Far be it for us to suggest how you ought to vote – in the upcoming elections for Professor of Poetry at your esteemed institution. What’s On Africa is not in the business of endorsements – however, when an opportunity arises to have the first Black African Nobel laureate, a living legend, in this green and pleasant land for an extended period of time arises, one must give good thought to the prospect. Afterall, the great man comes from a tradition of poetry as ancient if not more than your dreaming spires. Both parties, we submit will gain in learning if not esteem by his presence in your hallowed halls.
Now, in a field brimming with brilliant potentialities including smashing the gender block that has resulted in the conspicuous absence of women from the post’s illustrious roll call to selecting a son from that much maligned part of England, still reeling from civil war – there maybe a particular brilliance in choosing a sage voice, quite above the fray – but with resounding support.

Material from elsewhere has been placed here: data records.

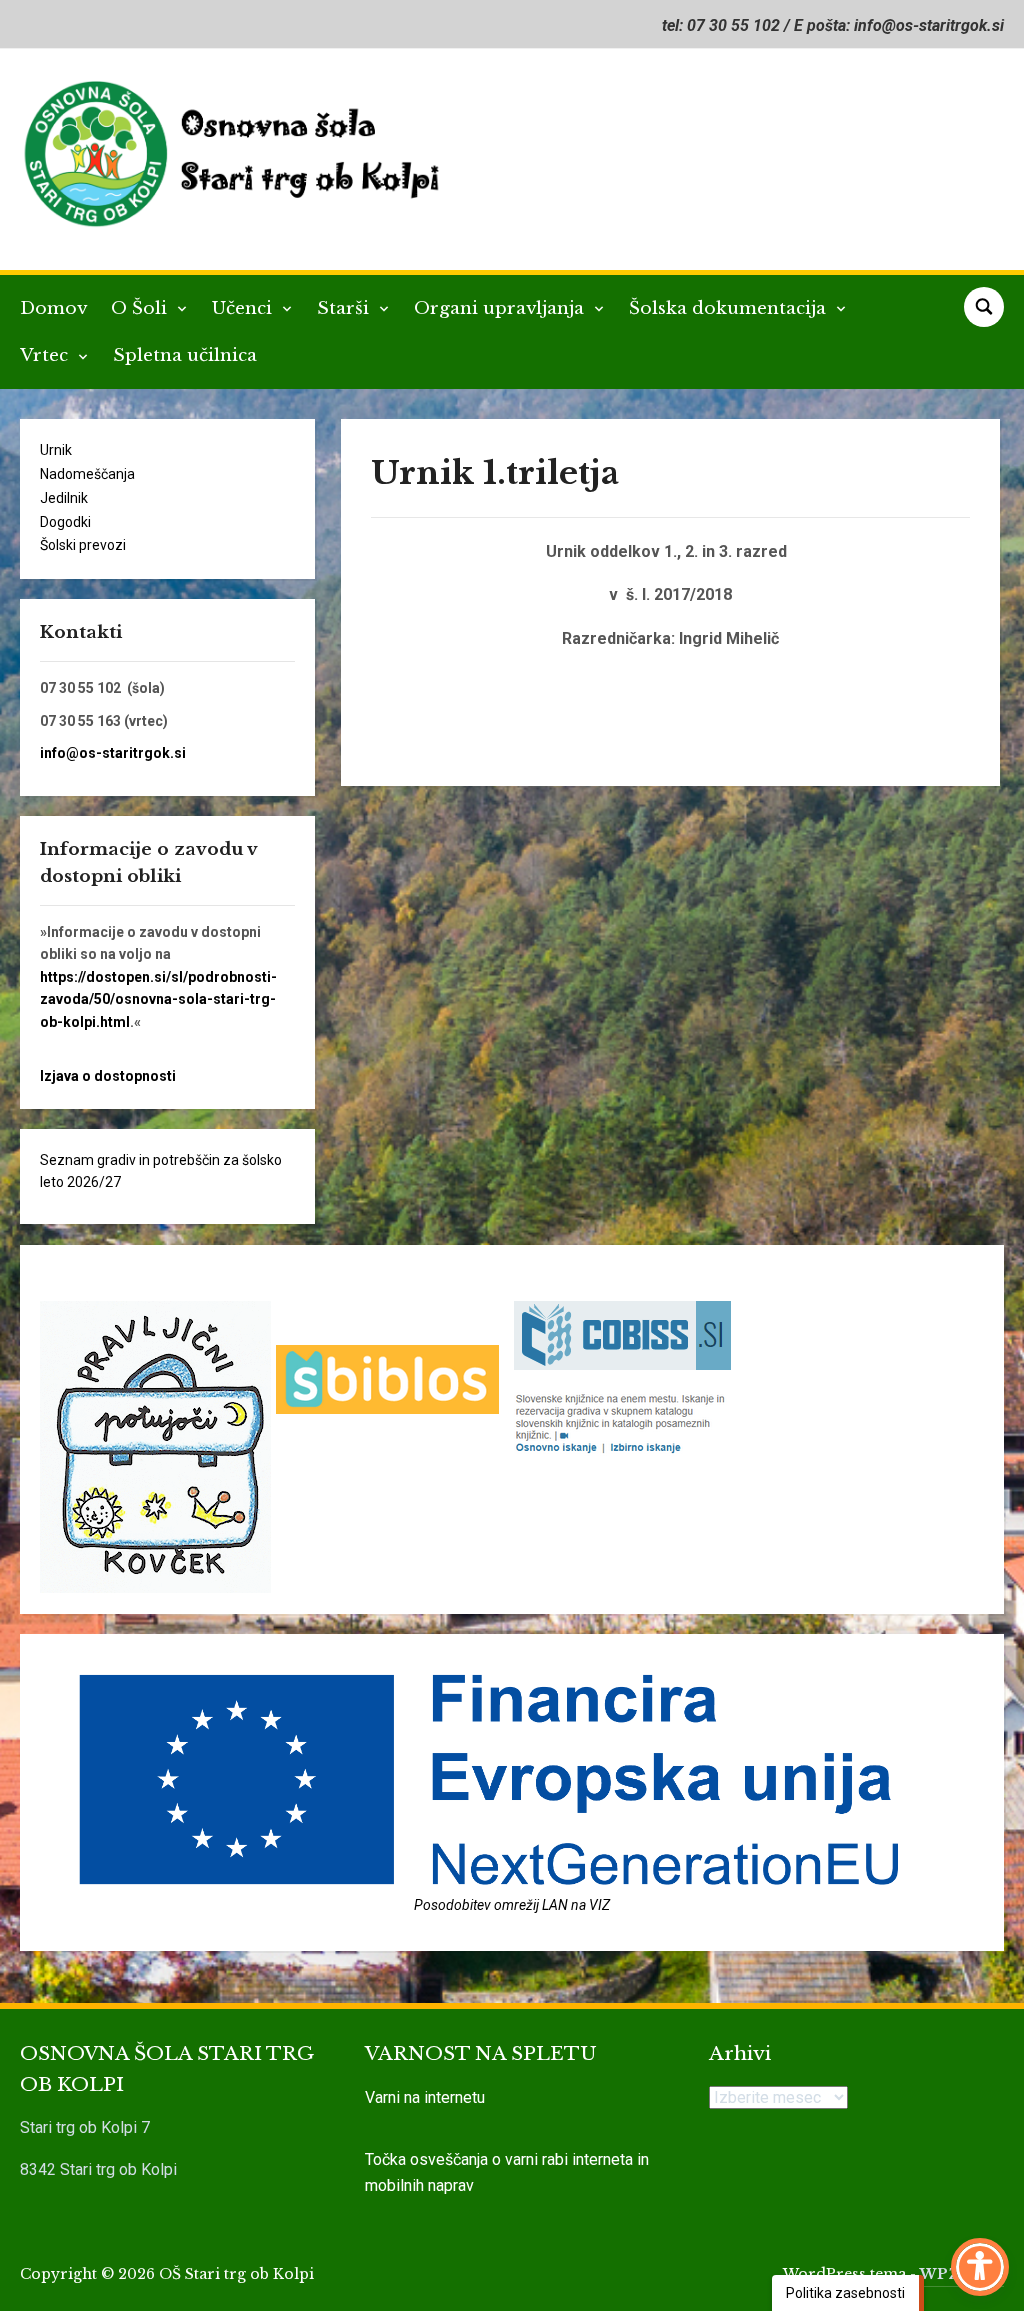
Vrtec (46, 355)
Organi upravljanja (501, 308)
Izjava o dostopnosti (108, 1076)
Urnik (56, 450)
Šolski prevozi (83, 545)
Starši (345, 308)
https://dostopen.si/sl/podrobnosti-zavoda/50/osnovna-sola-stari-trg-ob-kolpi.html (158, 999)
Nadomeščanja (87, 474)
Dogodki (65, 522)
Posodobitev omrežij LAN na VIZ (512, 1905)
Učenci (244, 308)
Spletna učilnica (185, 355)
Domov (53, 308)
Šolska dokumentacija (730, 308)
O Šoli (141, 308)
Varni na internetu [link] (425, 2097)
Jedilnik (64, 498)
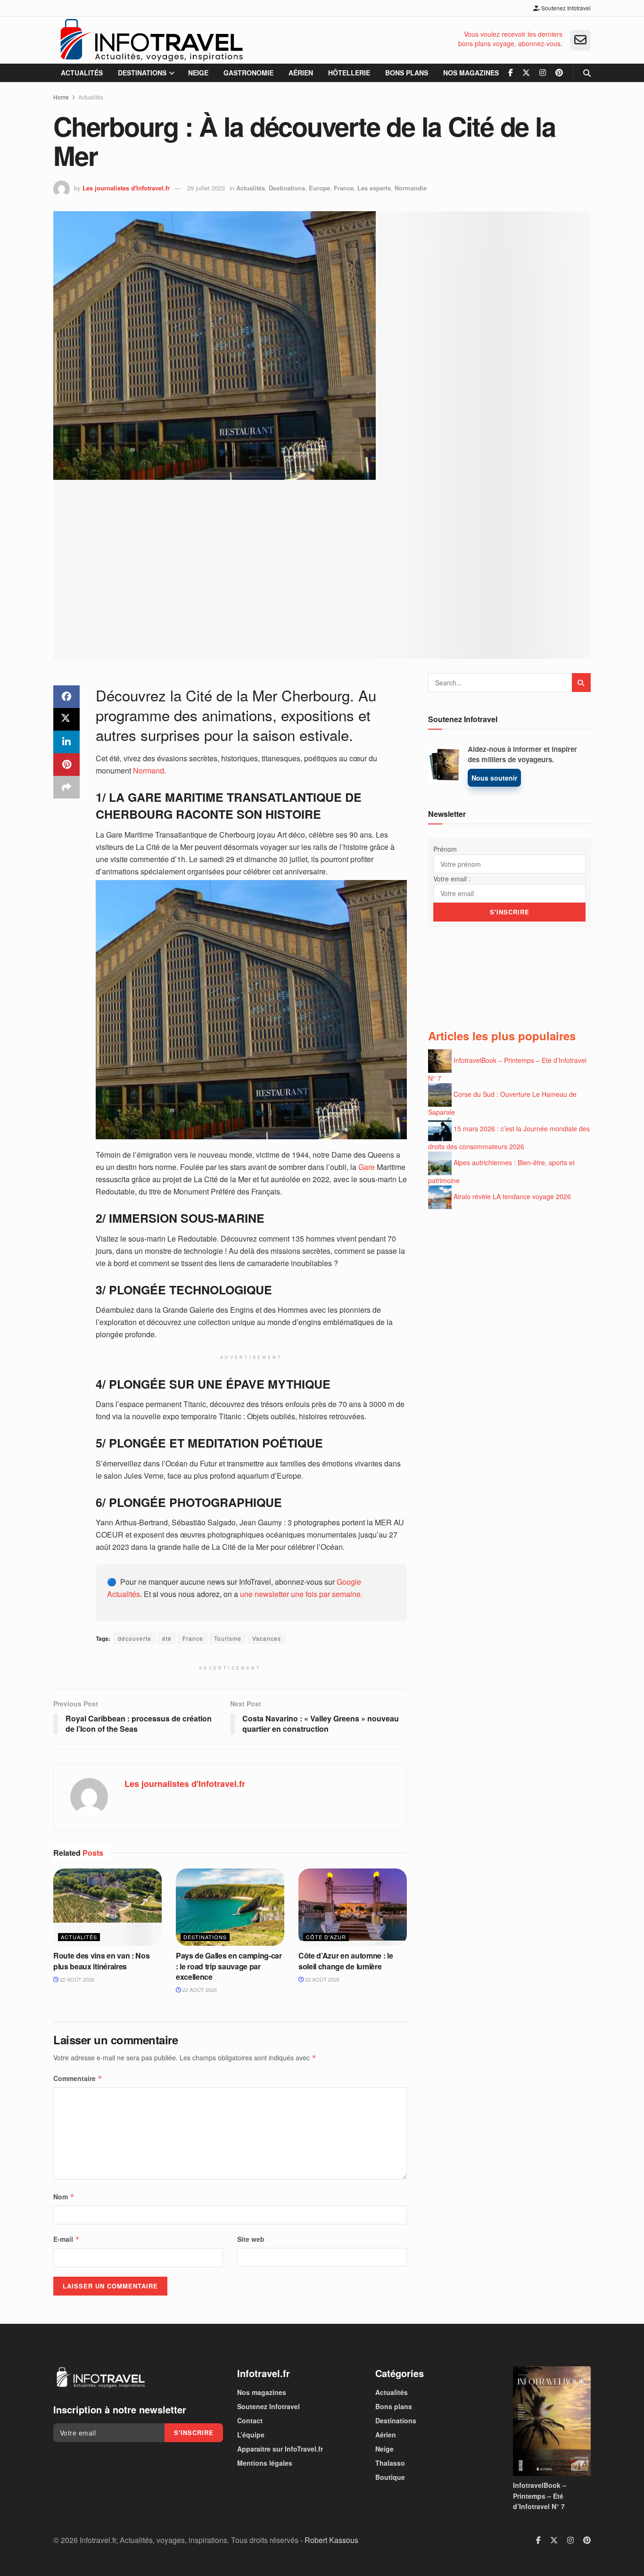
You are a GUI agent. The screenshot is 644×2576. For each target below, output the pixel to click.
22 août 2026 (76, 1979)
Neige (198, 72)
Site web (250, 2239)
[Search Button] (587, 73)
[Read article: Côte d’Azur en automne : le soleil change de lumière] (352, 1907)
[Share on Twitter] (66, 719)
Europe (319, 187)
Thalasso (390, 2463)
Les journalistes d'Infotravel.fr (126, 187)
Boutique (390, 2477)
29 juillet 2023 (206, 187)
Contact (250, 2420)
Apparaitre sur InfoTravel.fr (280, 2448)
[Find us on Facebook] (510, 73)
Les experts (374, 187)
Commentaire (77, 2078)
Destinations (142, 72)
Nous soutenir (494, 777)
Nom (63, 2196)
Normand (148, 770)
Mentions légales (264, 2463)
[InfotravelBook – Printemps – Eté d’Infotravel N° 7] (552, 2421)
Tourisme (227, 1638)
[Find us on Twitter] (526, 73)
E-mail (66, 2239)
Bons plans (406, 72)
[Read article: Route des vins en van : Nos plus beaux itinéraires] (107, 1907)
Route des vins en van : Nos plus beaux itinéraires (101, 1960)
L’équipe (250, 2434)
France (344, 187)
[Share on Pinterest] (66, 764)
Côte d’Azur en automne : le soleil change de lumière (345, 1960)
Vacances (266, 1638)
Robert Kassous (331, 2540)
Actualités (82, 72)
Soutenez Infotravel (565, 8)
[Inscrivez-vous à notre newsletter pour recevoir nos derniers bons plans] (580, 40)
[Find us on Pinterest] (559, 73)
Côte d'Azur (326, 1937)
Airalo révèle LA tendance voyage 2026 (512, 1196)
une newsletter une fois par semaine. (301, 1593)
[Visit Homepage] (151, 40)
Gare (365, 1166)
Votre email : (452, 878)
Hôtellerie (349, 72)
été (167, 1638)
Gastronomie (248, 72)
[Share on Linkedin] (66, 742)
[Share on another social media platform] (66, 787)
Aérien (301, 72)
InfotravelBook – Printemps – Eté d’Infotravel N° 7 (539, 2495)
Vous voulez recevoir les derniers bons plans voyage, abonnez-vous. (510, 39)
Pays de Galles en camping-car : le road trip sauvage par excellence (229, 1966)
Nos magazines (471, 72)
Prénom (445, 849)
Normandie (411, 187)
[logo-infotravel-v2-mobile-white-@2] (100, 2377)
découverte (134, 1638)
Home (61, 97)
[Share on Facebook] (66, 696)
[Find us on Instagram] (542, 73)
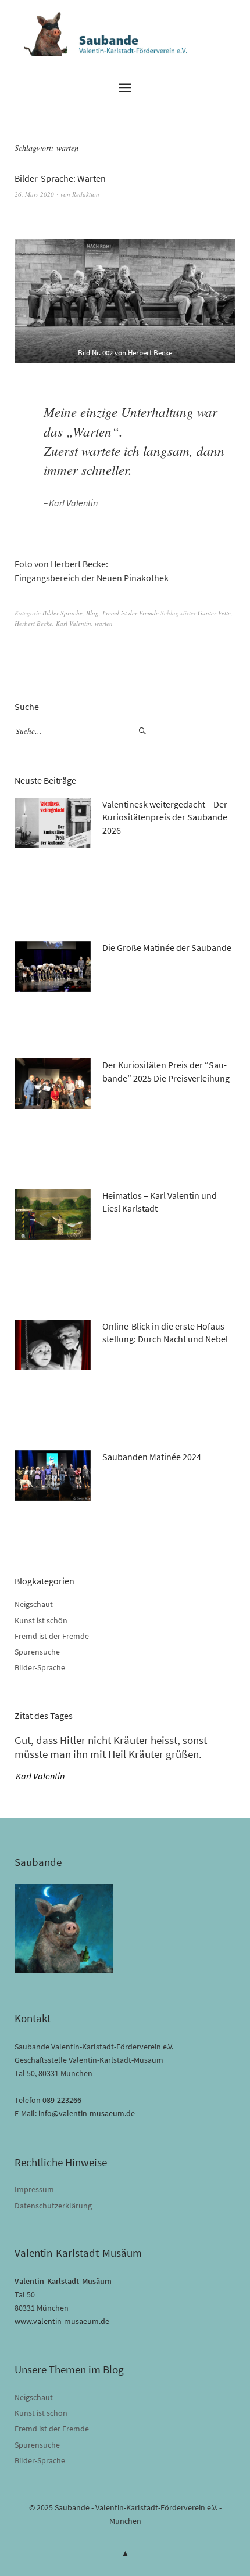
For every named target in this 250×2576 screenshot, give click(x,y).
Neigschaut (34, 1604)
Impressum (34, 2189)
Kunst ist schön (41, 1620)
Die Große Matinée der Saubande (166, 947)
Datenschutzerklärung (53, 2205)
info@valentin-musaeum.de (86, 2113)
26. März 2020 (34, 194)
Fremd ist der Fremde (130, 612)
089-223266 (61, 2100)
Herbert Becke (33, 623)
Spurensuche (37, 1652)
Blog (92, 612)
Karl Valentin (73, 623)
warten (104, 623)
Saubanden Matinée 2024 (151, 1456)
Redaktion (85, 194)
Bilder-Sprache (62, 612)
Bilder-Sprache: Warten (60, 178)
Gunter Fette (214, 612)
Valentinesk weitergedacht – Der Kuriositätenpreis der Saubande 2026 (164, 817)
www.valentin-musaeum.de (62, 2321)
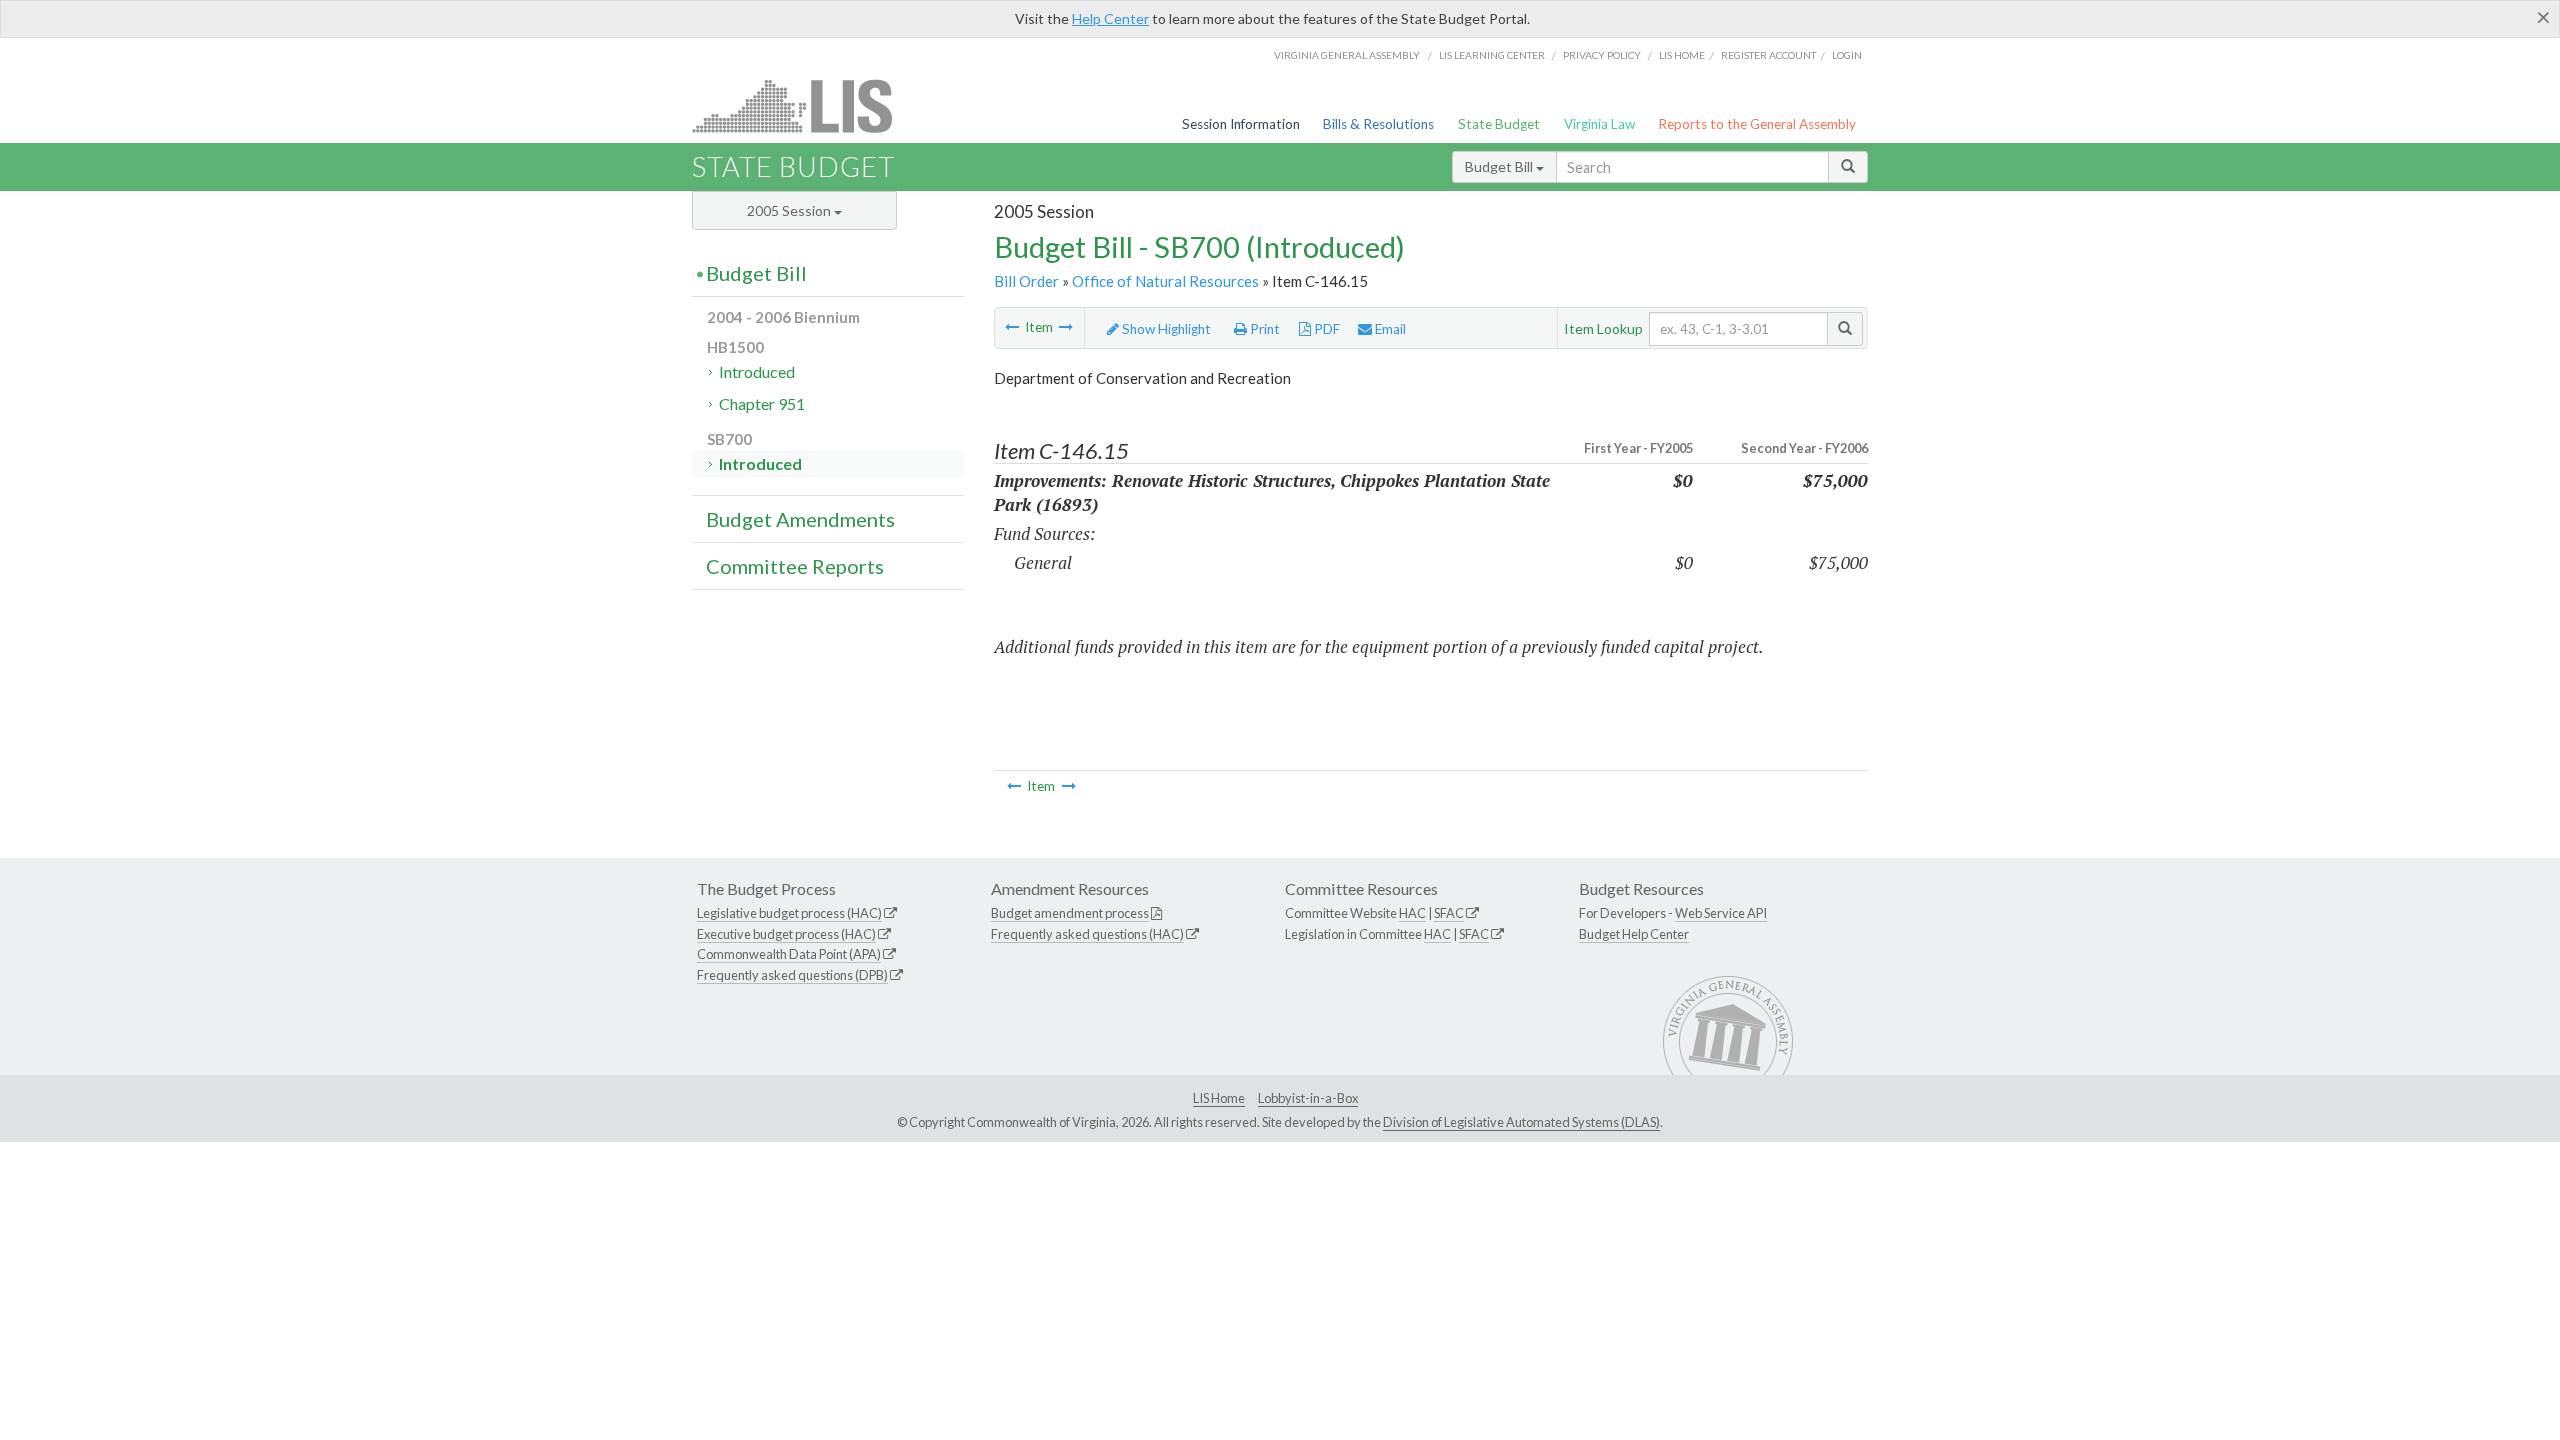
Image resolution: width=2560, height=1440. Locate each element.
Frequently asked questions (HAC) (1087, 934)
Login (1847, 55)
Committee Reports (795, 566)
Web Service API (1721, 913)
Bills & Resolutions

Though there have been noises in some quarters that the bard is too grand for such a role, we beg to differ, for this lion in winter is not only active, but also eloquent and amusing, as you well know from the last time he wowed audiences in one of your great halls, and lately at that other great British institution, the British Library, for an 80th birthday conversation hosted by the Royal African Society.
As to the mutterings about the non-presentation of a statement of intent – we all know how badly those can go – at least when etched in stone. Plus, perhaps ‘no statement’ is only fitting from the man who famously said “A tiger does not pronounce his tigritude, he pounces” And should there be any doubt of his ability to ‘pounce’ in the poetic sense, perhaps you should read this by the writer Chibundu Onuzo, about Soyinka’s poetic take on the joys of living in England as a black body, circa 1960.
No doubt, you will vote to give ‘Kongi’, as Nigerians affectionately call him a much, much warmer reception in these more enlightened times.
Dele Meiji Fatunla,
For What’s On Africa
Oxford graduates vote to select the next University of Oxford Professor of Poetry this month, the winner will be announced on 19 June.